The deal is expected to close within weeks, the company said, and will be funded by Sage share options and cash released from Sage’s ongoing cost saving initiatives. When it completes, Intacct and its retained management team will operate within the wider group under the brand Sage Intacct.

The deal is the latest in a series of shopping expeditions after a quiet period during which CEO Stephen Kelly (pictured above) has been refashioning internal priorities and defining a new agenda for Sage. Having realigned Sage as a “leaner, more global organisation”, Kelly has reverted to Sage’s longstanding tradition of fuelling growth by buying developers where it believes it can increase revenues from established user communities.

During the current financial year, Sage has concluded “bolt-on” acquisitions including the HR developer Fairsail (now Sage People) and analytics company Compass. With a projected annual recurring revenue rate of £74m ($96m) Sage is expecting Intacct to supplement the other acquisitions to add a combined total of £20m in revenue this financial year (ending on 30 September).

In the 12 months to June 2017, Intacct reported revenues of £68m ($88m), with a reported loss of around £17m. The multiples being quoted for the deal are approaching double figures and Sage is paying nearly £60,000 each for Intacct’s 11,000 customers. What is it that makes Intacct so valuable?

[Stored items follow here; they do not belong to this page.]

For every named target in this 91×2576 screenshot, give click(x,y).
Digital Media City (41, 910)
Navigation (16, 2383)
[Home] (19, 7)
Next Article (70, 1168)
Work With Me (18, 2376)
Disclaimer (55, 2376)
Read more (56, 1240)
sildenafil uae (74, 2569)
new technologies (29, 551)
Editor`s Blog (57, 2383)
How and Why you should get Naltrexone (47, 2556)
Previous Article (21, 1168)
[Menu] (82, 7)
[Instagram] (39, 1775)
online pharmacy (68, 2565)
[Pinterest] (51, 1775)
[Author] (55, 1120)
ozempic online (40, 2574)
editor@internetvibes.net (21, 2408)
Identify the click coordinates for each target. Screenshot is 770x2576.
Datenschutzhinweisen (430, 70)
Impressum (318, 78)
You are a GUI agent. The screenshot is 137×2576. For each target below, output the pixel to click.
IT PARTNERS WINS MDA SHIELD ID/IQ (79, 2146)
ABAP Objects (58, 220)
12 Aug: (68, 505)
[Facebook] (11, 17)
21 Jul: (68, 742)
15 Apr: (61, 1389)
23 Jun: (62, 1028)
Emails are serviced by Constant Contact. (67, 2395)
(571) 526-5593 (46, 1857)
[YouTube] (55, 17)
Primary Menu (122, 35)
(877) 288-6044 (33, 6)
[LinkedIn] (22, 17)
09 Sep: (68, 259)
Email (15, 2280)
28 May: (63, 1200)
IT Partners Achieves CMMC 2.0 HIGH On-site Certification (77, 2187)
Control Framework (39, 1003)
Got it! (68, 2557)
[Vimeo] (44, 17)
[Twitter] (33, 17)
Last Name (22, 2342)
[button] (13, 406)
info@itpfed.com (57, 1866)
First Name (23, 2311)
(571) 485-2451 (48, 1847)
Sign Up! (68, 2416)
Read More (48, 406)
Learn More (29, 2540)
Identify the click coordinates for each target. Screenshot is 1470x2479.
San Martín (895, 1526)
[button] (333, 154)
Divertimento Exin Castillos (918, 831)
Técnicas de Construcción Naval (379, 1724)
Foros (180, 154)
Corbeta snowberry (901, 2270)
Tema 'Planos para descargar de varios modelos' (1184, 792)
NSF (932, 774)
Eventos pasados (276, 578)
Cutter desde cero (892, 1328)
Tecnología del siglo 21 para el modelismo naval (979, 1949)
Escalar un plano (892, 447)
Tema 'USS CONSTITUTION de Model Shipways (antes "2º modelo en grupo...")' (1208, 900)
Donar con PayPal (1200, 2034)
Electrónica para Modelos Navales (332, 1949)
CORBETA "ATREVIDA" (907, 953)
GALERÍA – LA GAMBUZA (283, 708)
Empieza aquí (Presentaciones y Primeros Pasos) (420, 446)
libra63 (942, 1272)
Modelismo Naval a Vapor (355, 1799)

According to Sage, Intacct is a “born in the cloud” enterprise resource planning (ERP) system that fits between Sage Live and Sage X3 in the company’s product portfolio. Intacct has been particularly successful in north America by catering for “scale-up” businesses with 10-2,000 employees and will add around 11,000 users to Sage’s global customer numbers.

Intacct includes industry-specific modules for wholesale, healthcare, hospitality, services, not for profit entities and franchises among others, along with add-ons for stock, subscriptions, project accounting, multi-entity consolidation and so on.

As a cloud tool, Intacct has an API strategy that opens up access to a marketplace of 200 add-on applications including Salesforce (CRM), Avalara (sales tax), Adaptive Insights (planning etc), ADP (payroll). The system is sold directly to customers and through reseller channels and accountants. In the USA, Intacct is the preferred supplier at CPA.com, an online software portal founded by the American Institute of Certified Public Accountants (AICPA).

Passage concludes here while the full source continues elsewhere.